## [Текст для чтения]
☆ ☆ ☆ ☆
Иосиф снимал за 10 рублей часть избы у одного местного жителя по фамилии Пестерев. Мы приезжаем, а Бродского дома нет - оказывается, его посадили на 15 суток за самовольную отлучку в Вологду. По возвращении в Коношу его сразу загребли.

День рождения на носу, а он сидит. Тогда я как старший говорю Найману: «Возьми две бутылки водки (а у нас с собой их было штук 12) и отнеси в милицию, чтоб его на день отпустили - он потом досидит».

КПЗ размещалась прямо на станции, и там обнаружился забавный человек по фамилии Черномордик. Полковник, родом из Одессы, он что-то натворил во время Потсдамской конференции, за что получил «десятку». А после отсидки остался в этих местах начальником коммунхоза - под его началом были прачечная, парикмахерская и прочее. Черномордик был влиятельным человеком и покровительствовал Бродскому. Он и помог в том, чтобы Иосифа отпустили.

Вчетвером - Найман, Бродский, Черномордик и я - мы отмечали день рождения: разлили водку, намазали икры, а хозяина избы Пестерева позвать не сообразили. Почуяв такое, он стал за стенкой греметь ведром. Мы немедленно опомнились и пригласили его к столу. Пестерев подошел, опрокинул в себя стакан водки, оглядел нас и спрашивает: «Ребята, вы какой нации будете?». Я ответил: «Мы будем еврейской нации». Тогда он так задумался глубоко и говорит: «А я буду русско-еврейской нации». Прямо-таки целая философия!

На русско-итальянской переводчице Марии Соццани Бродский женился в 1990 году, с их общей дочерью разговаривал по-английски. Нью-Йорк, 1994 год

- Похоже, в количестве спиртного вы с Иосифом себя не ограничивали - сколько могли взять на грудь?

- Я мог уговорить и бутылку, Иосиф пил меньше. Обычно употребляли грамм по 300-400. Но у Бродского никогда не доходило до такого, как у Сережи Довлатова, который однажды так набрался, что уснул возле дома прямо в луже. Наутро она замерзла - пришлось мне срочно Довлатова вырубать, так сказать, изо льда! И что ты думаешь - он даже не простудился!
☆ ☆ ☆ ☆
## [Набор заданий]
• A. За что, согласно воспоминаниям о Бродском, его посадили на 15 суток?
• B. Продолжите воспоминания о Бродском, начиная сразу после их последней фразы.

## [Предоставленные материалы]
☆ ☆ ☆ ☆
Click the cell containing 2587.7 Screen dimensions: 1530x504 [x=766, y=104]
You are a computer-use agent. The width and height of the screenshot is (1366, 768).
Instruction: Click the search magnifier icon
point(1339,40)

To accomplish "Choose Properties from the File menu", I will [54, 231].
☆ ☆ ☆ ☆
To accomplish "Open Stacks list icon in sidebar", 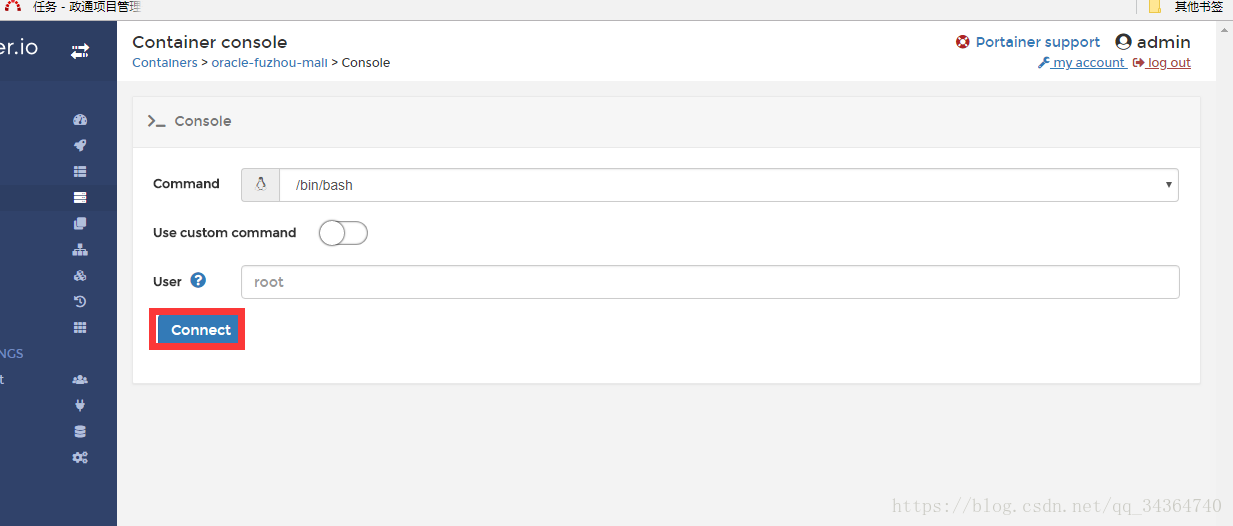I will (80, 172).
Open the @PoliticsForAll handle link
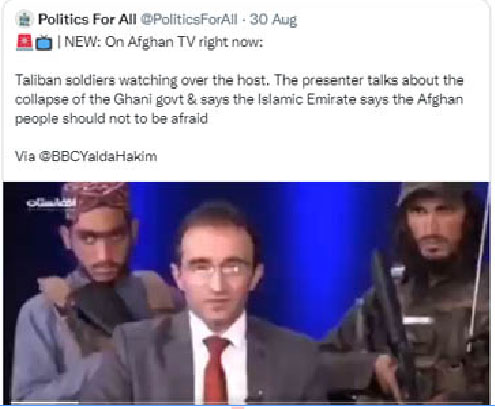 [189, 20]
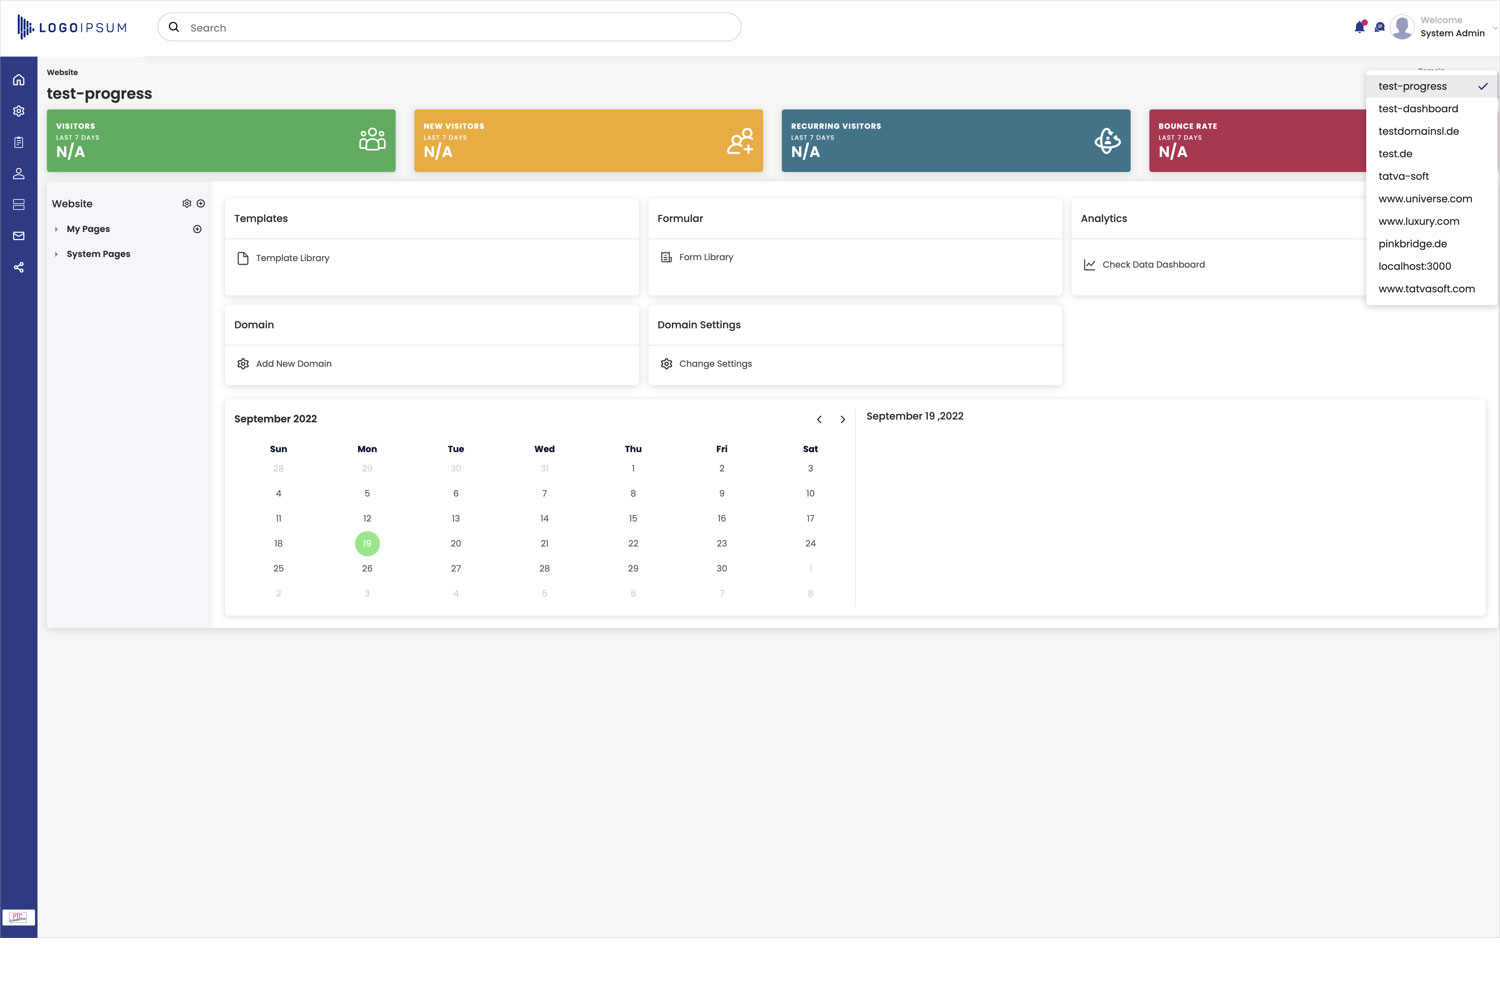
☆ ☆ ☆ ☆
## [Ответы к заданиям]
• A. За самовольную отлучку в Вологду.

• B.
А что касается того нашего пребывания в Норенской и на станции Коноша, то Найман на следующий день уехал, а я остался. Бродский пошел досиживать в КПЗ, а я его ждал. В итоге прогостил у него целый месяц. Это было прекрасное время - весна, переходящая в лето. Работы там у Иосифа, скажем по совести, было немного. Иногда вызывали в совхоз и давали поручения. Помню, мы с ним навоз разбрасывали, какую-то яму копали и еще что-то сгружали в озеро. Это было в июне 1965 года, а уже в августе его досрочно освободили.

«ЗА ДВА БИЛЕТА НА КОНЦЕРТ УТЕСОВА ИОСИФА ВЫПУСТИЛИ ИЗ СУМАСШЕДШЕГО ДОМА»

- А почему он не вернулся домой, а приехал к вам в Москву?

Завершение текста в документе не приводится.